[Start of RECORDS FOR PROCESSING]

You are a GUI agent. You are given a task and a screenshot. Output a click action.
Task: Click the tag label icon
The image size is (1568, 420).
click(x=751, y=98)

[End of RECORDS FOR PROCESSING]
[Start of RECORDS FOR PROCESSING]

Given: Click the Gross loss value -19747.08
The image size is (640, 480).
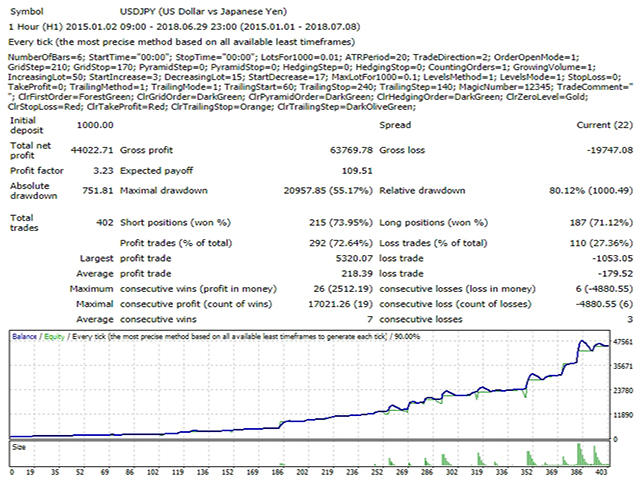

[End of RECORDS FOR PROCESSING]

(WHAT IS EXPECTED):
Reproduce every line from the one containing "You are a GUI" through the one containing "click(x=751, y=98)", both included, leaving the requests as they are but multiplying each coordinate in the answers by 1.4 and rounding to a whole number, with halves going up.

(EXPECTED OUTPUT):
You are a GUI agent. You are given a task and a screenshot. Output a click action.
Task: Click the tag label icon
The image size is (1568, 420).
click(x=1051, y=137)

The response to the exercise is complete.